The authors declare they have no conflict of interest.

Figures

Figure 1
Figure 1
Determination of PDGFRA copy number gain/amplification by fluorescence in situ hybridization. Fluorescent images illustrating the different patterns of PDGFRA amplification in high‐grade astrocytomas. A. Normal, no increase in PDGFRA signals. B. Polysomy, >10% of cells with >2, but <6 signals for both PDGFRA and centromere enumerating probe (CEP4). C. The most frequent pattern of low‐level amplification, innumerable PDGFRA signals in <10% of cells. D. Another pattern of low‐level amplification, >40% cells with ≥6 signals (a few signals are beyond the plane of focus). E. High‐level amplification, > 10% cells with >12 or innumerable PDGFRA signals. F. Rare tumors demonstrated high‐level co‐amplification of PDGFRA and CEP4. Amp. denotes PDGFRA amplification. PDGFRA probe (red) and CEP4 (green), magnification ×1000.
Figure 2
Figure 2
Pediatric high‐grade astrocytomas patients have similar overall survival with and without PDGFRA amplification.
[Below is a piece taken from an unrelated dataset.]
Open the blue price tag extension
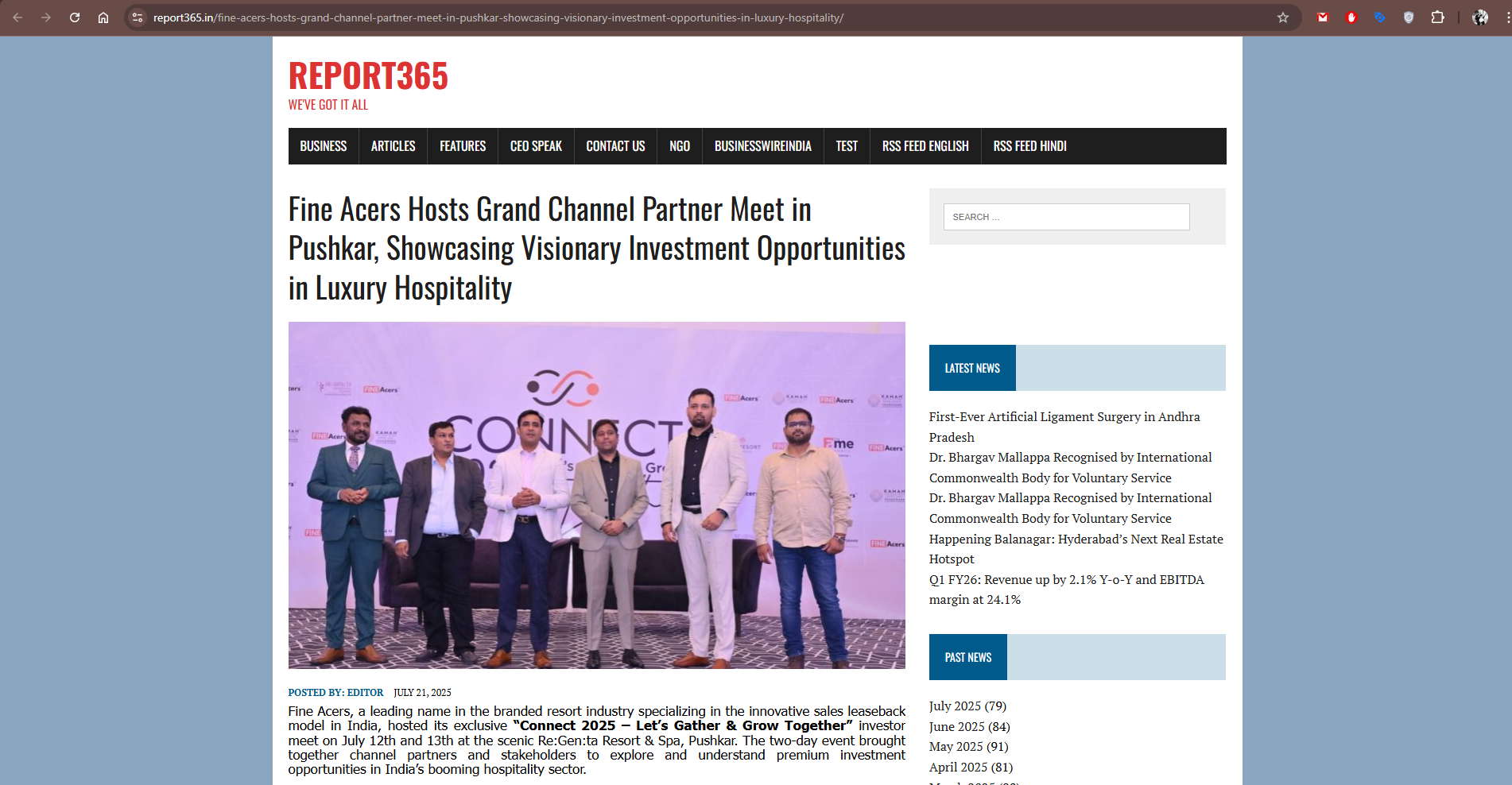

A. Pediatric patients with glioblastoma (GBM) with (n = 13) and without (n = 16) PDGFRA amplification have no significant difference in overall survival based on Kaplan–Meier survival analysis, P = 0.97. B. Kaplan–Meier survival analysis examining overall survival for pediatric patients with anaplastic astrocytoma with (n = 9) and without (n = 25) amplification of PDGFRA, P = 0.21. AA = anaplastic astrocytoma.
Figure 3
Figure 3
PDGFRA amplification is associated with worse overall survival in adult isocitrate dehydrogenase 1 (IDH1R132H) mutant glioblastoma (GBM). (A) Kaplan–Meier survival analysis of patients with de novo GBM demonstrates no significant difference in overall survival for patients with (red, n = 34) and without (blue, n = 114) PDGFRA amplification, P = 0.45. (B) Comparison of overall survival in larger cohort of patients stratified for IDH1 mutation (IDH1R132H) demonstrating decreased survival in IDH1 mutant GBM with PDGFRA amplification (red, n = 16) as compared with those without PDGFRA amplification (blue, n = 22) by Kaplan–Meier survival analysis, P = 0.023. Survival curves are also shown for IDH1 non‐mutant GBM with (green, n = 29) and without (black, n = 108) PDGFRA amplification. A similar analysis in adult patients with anaplastic astrocytoma (AA) demonstrated overall survival was similar regardless of PDGFRA amplification in (C) all patients [amplified, red (n = 11); not amplified, blue (n = 58) ] and in (D) patients stratified for IDH1 mutation status [IDH1 mutant and amplified, red (n = 9); IDH1 mutant and not amplified, blue (n = 45); IDH1 non‐mutant and amplified, green (n = 2); IDH1 non‐mutant and not amplified, black (n = 21) ] by Kaplan–Meier survival analysis, P = 0.41 or 0.52, respectively.